Newspapers across the country are still tinkering to find the right digital paywall model. Today, Tribune Publishing — embattled owner of the Los Angeles Times, the Chicago Tribune, The Baltimore Sun, and several other regional papers — announced that it would be moving all its titles to a metered model starting next year.
Tribune digital chief Denise Warren announced the change in an earnings call Thursday morning. Politico reports:
Warren has been with Tribune for several months, leading its digital efforts after serving as head of digital at The New York Times. She was instrumental in the development of a metered pay model at the Times, which has brought more than a million digital subscribers to that publication.
Tribune has been struggling with its own digital subscriber growth. But the company said it made some progress in the latest quarter, bringing its total number of digital-only subscribers to 81,000, up 37 percent year over year.

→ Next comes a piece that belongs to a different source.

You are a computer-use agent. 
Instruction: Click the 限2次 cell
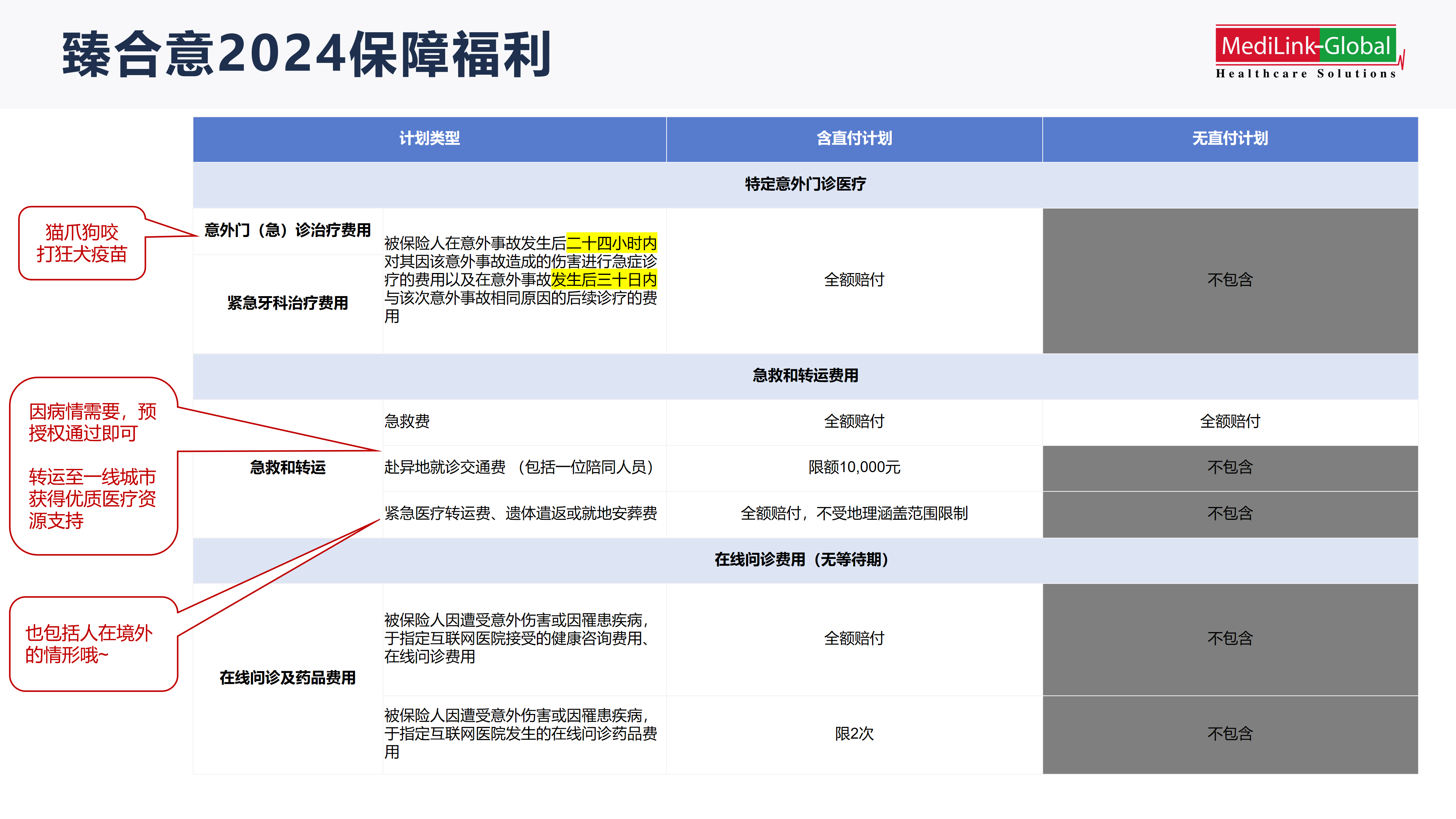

Warren said research has shown readers are more likely to subscribe digitally with a metered model versus a premium model. She said the company also is working on other initiatives to grow its digital subscriber base.

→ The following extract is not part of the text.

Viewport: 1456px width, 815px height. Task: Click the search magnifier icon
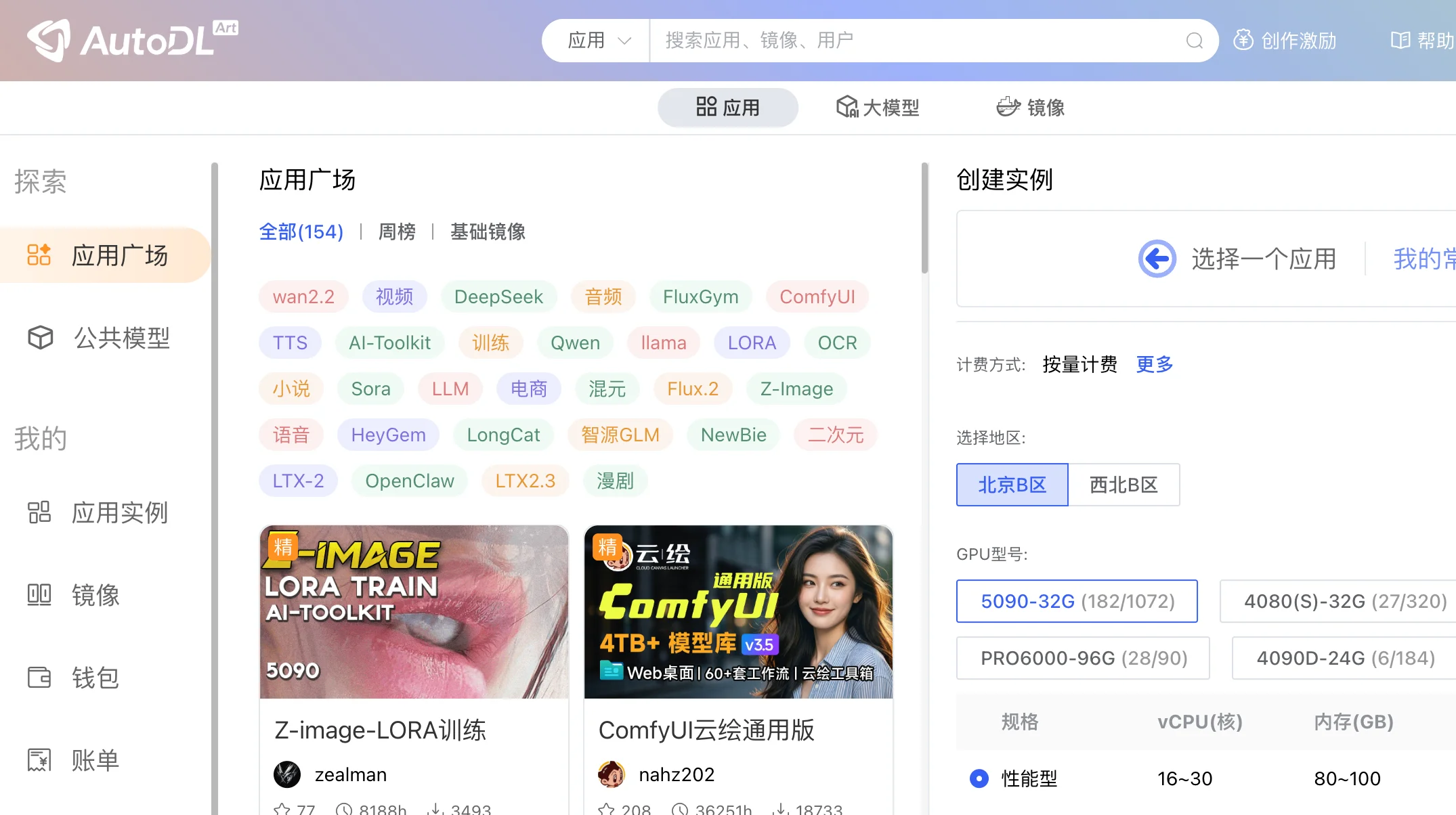1194,41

Tribune papers previously had a mix of free and behind-the-premium-paywall content on their sites, with the free content gaining the expected boost in reach.

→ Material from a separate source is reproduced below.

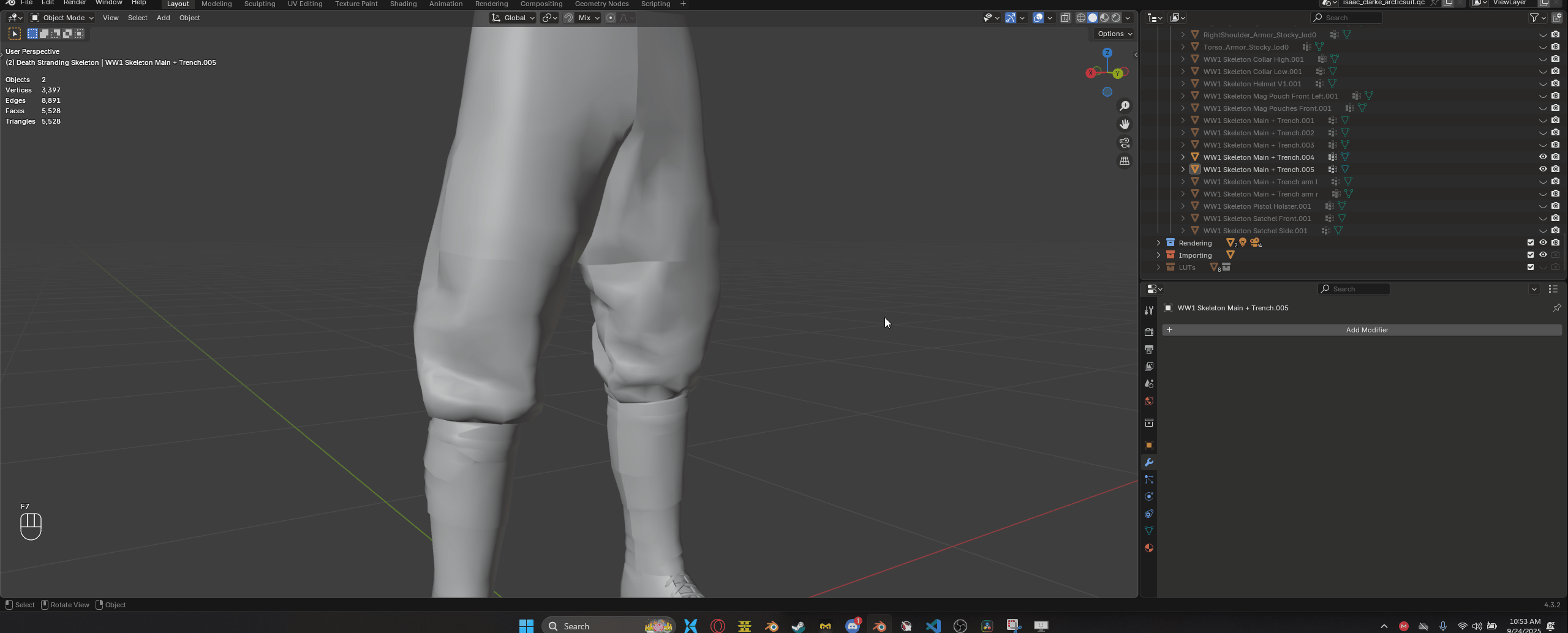Image resolution: width=1568 pixels, height=633 pixels.
Task: Open the Object menu in viewport header
Action: point(189,18)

The effectiveness of a metered paywall in converting visitors to actual subscribers varies from publisher to publisher, but there are some data points out there. One analysis from last fall, for instance, estimates that, over a two-year span, roughly 2.5 percent of a newspaper site’s total unique visitors will hit the metered paywall and then pay for an actual subscription. Tribune’s properties aren’t the only ones to have made the shift from a hard paywall model to the gentler metered approach. Last year, The Boston Globe — which had split its web presence into a newspaper-y, mostly hard-paywalled BostonGlobe.com and a webbier, free Boston.com — switched BostonGlobe.com to a meter. This summer, Cox moved its paid newspaper sites to the metered approach, citing efforts to align its social strategy and its push to get more print subscribers to also engage with the papers digitally. The paywall is a tricky thing to wrangle. Some newspapers have moved from a metered model to a hard paywall — the Winnipeg Free Press, for instance, is testing out a hard paywall with a micropayments strategy. More recently, The Sun announced it would be dropping its paywall at the end of the month, citing, among other reasons, how expensive it was to acquire new subscribers.Tribune’s titles would be in good company, in metered paywall land. Whether the move will help boost digital growth and ease some of its financial troubles — we’ll find out next year.